Der Senat hatte sich endlich bereit erklärt, sich mit einer ausgiebigen Summe an den Wasserwerken zu beteiligen, so daß die Anlage nun ihren Fortgang nehmen konnte. Dies war ohne Zweifel Ezards unermüdlichem Wirken zuzuschreiben; er arbeitete unter den ungünstigsten Sternen wie Herkules, ohne zunächst durch sichtliche Erfolge gestärkt und angefeuert zu werden. Jetzt allerdings, wo ich von meiner Warte aus die Vergangenheit ganz überblicken kann, sehe ich, daß sich unsere allgemeinen Verhältnisse dank Ezards Bemühungen im Aufstiege befanden. Damals aber konnte man nicht wissen, ob das vielleicht nur eine flüchtige, vorübergehende Hebung des Weges war. Und es sollte auch noch eine Schreckenszeit kommen, die unsern Untergang herbeizuführen schien, und von der ich nun zu sprechen versuchen will.

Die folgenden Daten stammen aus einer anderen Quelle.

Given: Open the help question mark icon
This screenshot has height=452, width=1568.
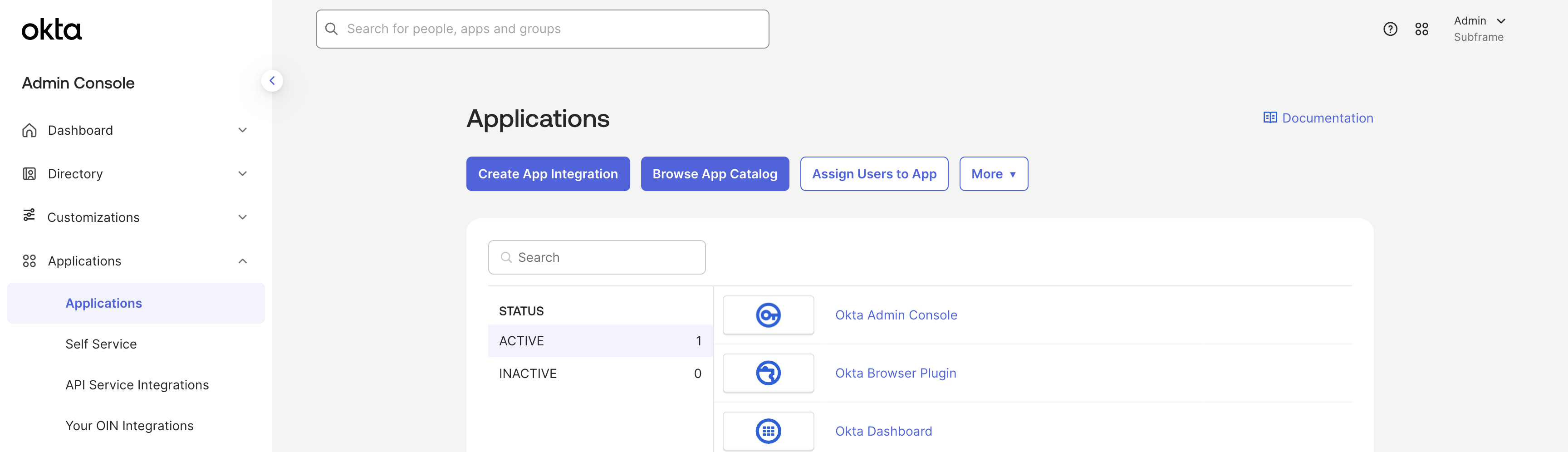Looking at the screenshot, I should (1390, 29).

In den östlichen Ländern war die Cholera ausgebrochen. Man las die Berichte in den Zeitungen nicht ohne Mitleid und Schauder, etwa so, wie man furchtbaren Begegnissen auf der Bühne gegenüber erbebt, von denen man mit wohltätiger Bestimmtheit weiß, daß sie einen selbst nicht treffen und nie erreichen können. Als man dann hörte, die Krankheit habe sich in der Hafenstadt Marseille gezeigt - auf ägyptischen Schiffen eingeschleppt -, da überlief es einen dennoch; es war, als habe das Gespenst nun den Boden Europas betreten und hauche seinen giftigen Atem vor sich her. Manche glaubten aber, eine voreilige Angst verlachen zu müssen, oder sie verlachten sie wirklich. Zu denen gehörte mein Onkel Harre. Denn seinen bereits erwähnten Auffassungen ganz entsprechend, pflegte er die Verheerungen, die gewisse Krankheiten anzurichten pflegen, zu einem großen Teil auf die unverständige Furcht der Menschen zurückzuführen. Die ausführlichen Berichte und Schilderungen in den öffentlichen Blättern hielt er für verwerflich, weil sie den Schrecken und die Angst im Volke vermehrten; überhaupt sei es ein Unwesen, von der Cholera in so ganz anderer Weise zu sprechen als von irgend einer anderen Krankheit. Man stelle sich an, als ob etwas Übersinnliches, Geisterhaftes dabei sei, ein Fluch oder ein Verhängnis, dem man nicht entrinnen könne. Man bekreuze sich und erbleiche, wenn man den Namen der Cholera ausspreche, als wäre sie eine leibhaftige Hexe, die jeden, der ihr mißfalle, vergiften und vergeben könne.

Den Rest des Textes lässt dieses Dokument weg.